In Japan, April CPI showed YoY increases of 3.6% headline and 3.5% core, with a firming yen suggesting inflation is driven more by external demand than import costs. Given upcoming tariff impacts and a relatively stable financial system, the BOJ is expected to hold rates steady. Long-term interest rates in Japan continue their upward trajectory, reducing liquidity through carry trade effects and weighing on overall asset performance. While a sustained bull market in the Nikkei may emerge if a trade deal is reached, we believe it’s premature to price in that scenario now.

In terms of broad asset classes, gold and digital currencies have been top performers. Gold recently experienced a pullback, but the strength of bullish positioning suggests that breaking prior highs is only a matter of time. With U.S. debt rollovers peaking in June and July, the government will likely continue increasing the debt ceiling to refinance obligations—further underpinning gold’s rally.

Digital currencies, which lagged gold earlier this year, are now surging rapidly, closing the exchange-rate gap between BTC and gold. The question of whether digital currencies can serve as a store of value alongside gold is becoming central for asset managers and regulators alike.
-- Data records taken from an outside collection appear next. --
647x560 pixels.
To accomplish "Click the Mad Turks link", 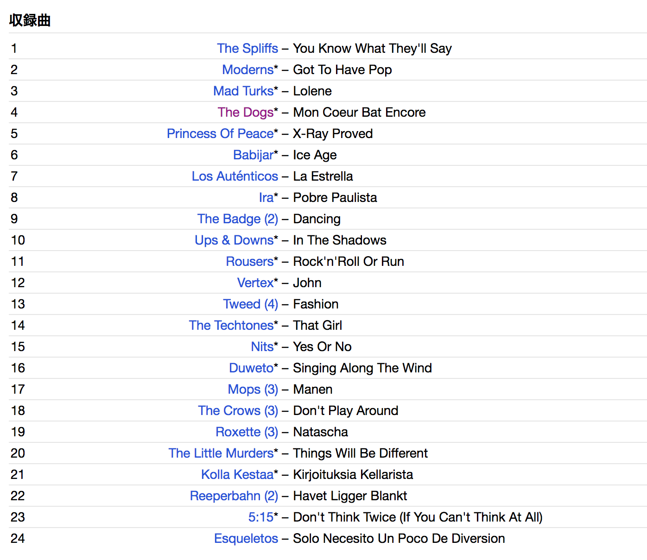I will coord(243,91).
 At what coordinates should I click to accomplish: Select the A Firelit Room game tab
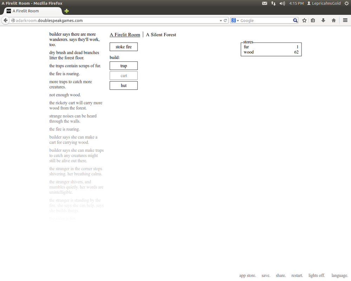(125, 34)
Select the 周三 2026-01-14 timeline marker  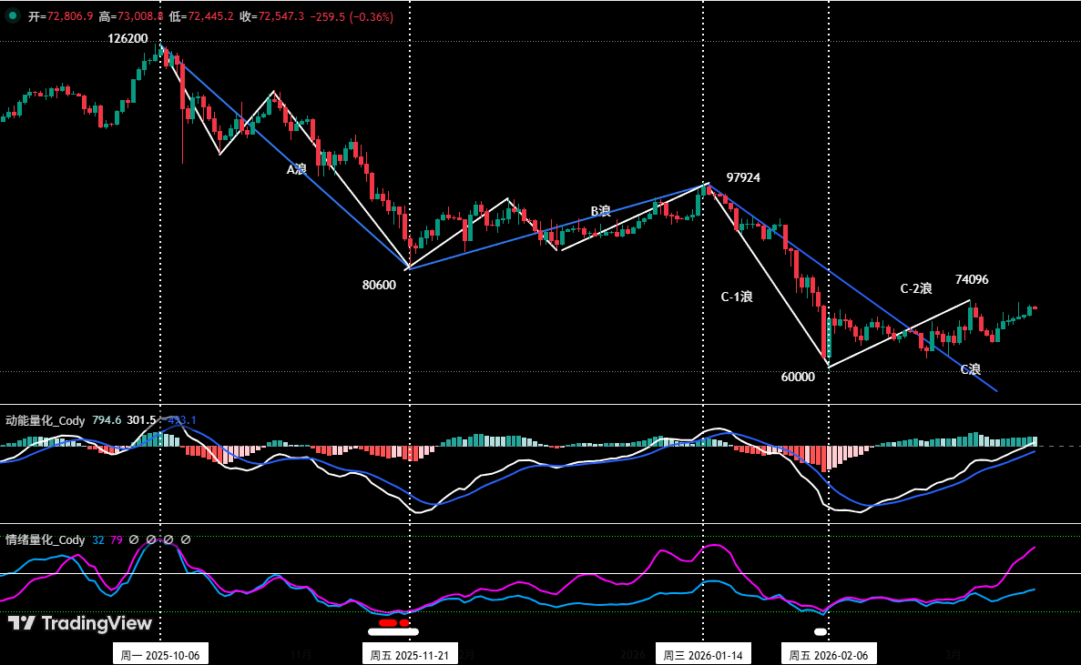point(704,653)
Bitcoin has repeatedly demonstrated its viability as a store of value. However, unlike gold, digital asset exchanges are concentrated under U.S. regulatory jurisdiction and operate primarily in USD. This concentration of pricing power raises significant concerns for global financial regulators. While gold can be traded worldwide, the same cannot yet be said of digital currencies.

In China, recent real estate data point to weakening momentum, raising the risk of a stalled recovery. The financial stimulus package unveiled on May 7 has lifted confidence somewhat, but likely falls short. Despite rate cuts, concerns are growing as deposit rates are also trending lower. Equity markets remain heavily reliant on bank-related stocks to stabilize major indices, while performance outside the banking sector is lackluster.

Financial authorities are now aggressively developing the corporate bond market—especially innovation-linked bonds—as a channel to fund tech enterprises. The “sci-tech bond” market is expanding rapidly and has reached a scale of RMB 200 billion. However, for ordinary investors, this structural evolution is not yet translating into accessible investment opportunities.

We suggest focusing on certain Hong Kong-listed stocks, especially those in parallel sectors to mainland firms. Recent strong performances from companies like CATL and Hengrui Pharma in the Hong Kong market have lifted related A-share sectors. This investment direction merits attention. That said, broader equity indices such as the CSI 50, 300, or 1000 offer limited upside, and short-term trading remains unprofitable—best avoided.

Looking ahead, for investors in RMB-denominated assets, falling deposit rates and declining index volatility require a pivot away from index-focused strategies. Special attention should be paid to Hong Kong-listed companies with strong fundamentals and active financing ability, as their expanding balance sheets indicate continued growth potential and investment value.